Pop the hood at any car show or racetrack and the first thing you typically see is the engine’s intake manifold. The intake is often one of the coolest parts of the powerplant, but more importantly, it’s a key component in feeding the air/fuel mixture to the cylinders.

Between carbureted intake manifolds and EFI intake manifolds, there are literally endless of options, sometimes even a dozen or more for a single engine type. The right intake will feed your engine in the most efficient manner and deliver great power in the range you desire. Additionally, an efficient intake will produce the best average output, which is critical, especially in street applications. Selecting the wrong manifold can result in flat performance when you hit the throttle.

Induction Science

You probably know the intake feeds the intake ports in the cylinder heads, but what makes the air flow?

The action begins when the piston is drawn down the bore on the intake stroke. As this occurs, pressure drops in that cylinder (in relation to the pressure in the intake manifold). When the intake valve opens, the air/fuel mixture rushes in because pressure naturally wants to equalize. There’s very little time to fill the cylinder, so the velocity of the column of air in the intake runner is important. The speed at which the column of air moves is dictated mainly by runner shape, size and length.

As a general rule, short runners are more efficient at filling the cylinders at high rpm; longer runners are generally more efficient at low to mid-range.
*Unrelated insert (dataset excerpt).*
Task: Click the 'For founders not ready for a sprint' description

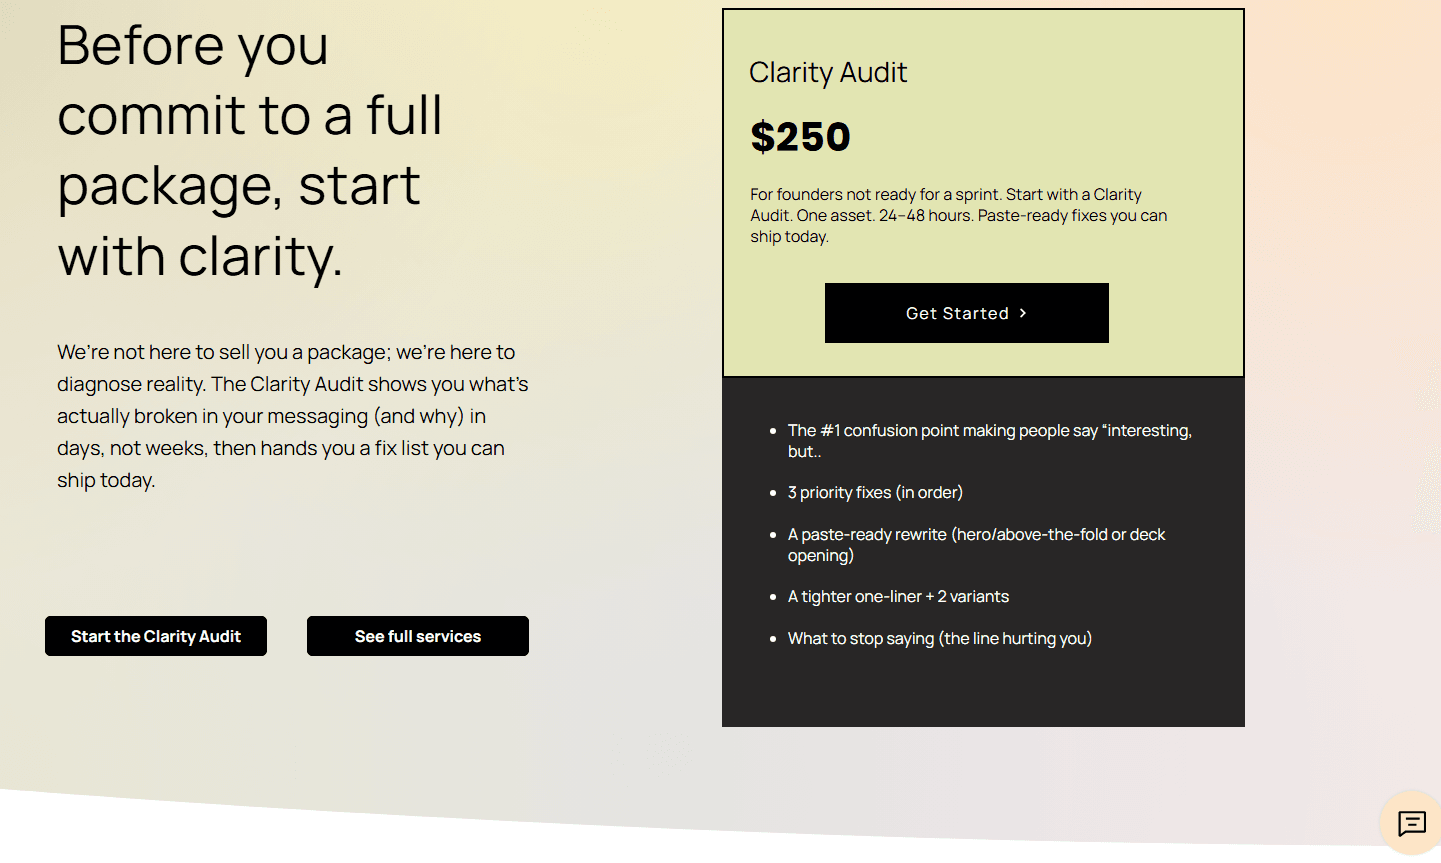Action: [x=957, y=215]
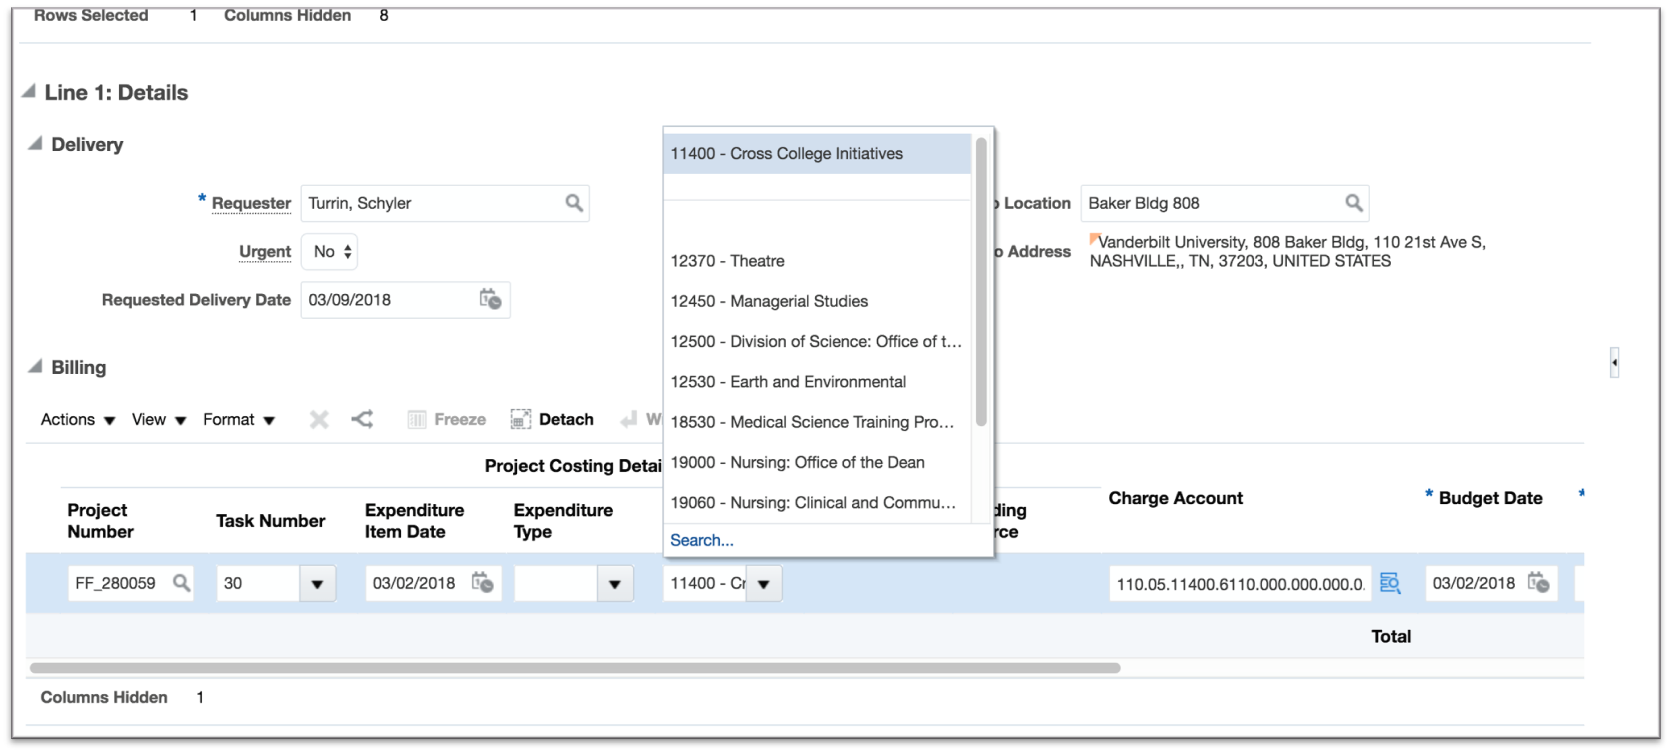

To create maximum efficiency for a given engine, engineers design manifolds with runner lengths, port shapes and with different plenum sizes to meet the needs of the application. In OE applications, engineers work within constraints of hood clearance, cylinder head inlet flange angles along with carburetor or throttle body location. Thusly, when selecting and intake, consider fitment for hood clearance, accessories or sensors that may be attached, material type and style as it relates to the actual design.

Over time there have been intake designs from mild to wild, all in the name of increased airflow. In almost every case, developers are faced with challenges based around carburetor placement, engine style (inline, 60-degree V, 90-degree V, opposed, etc.), plus other parameters such as hood clearance or class rules. Familiar designs include single-plane, dual-plane, and individual runner (IR). Of course there are other variants, including cross rams and tunnel rams, plus high- and low-rise intakes.

As you well know, increased airflow means the engine can burn more fuel and make more power. Therefore, the goal is to get more air into the cylinders so more fuel can be burned per engine cycle. But it’s not as easy as just installing an intake with giant runners.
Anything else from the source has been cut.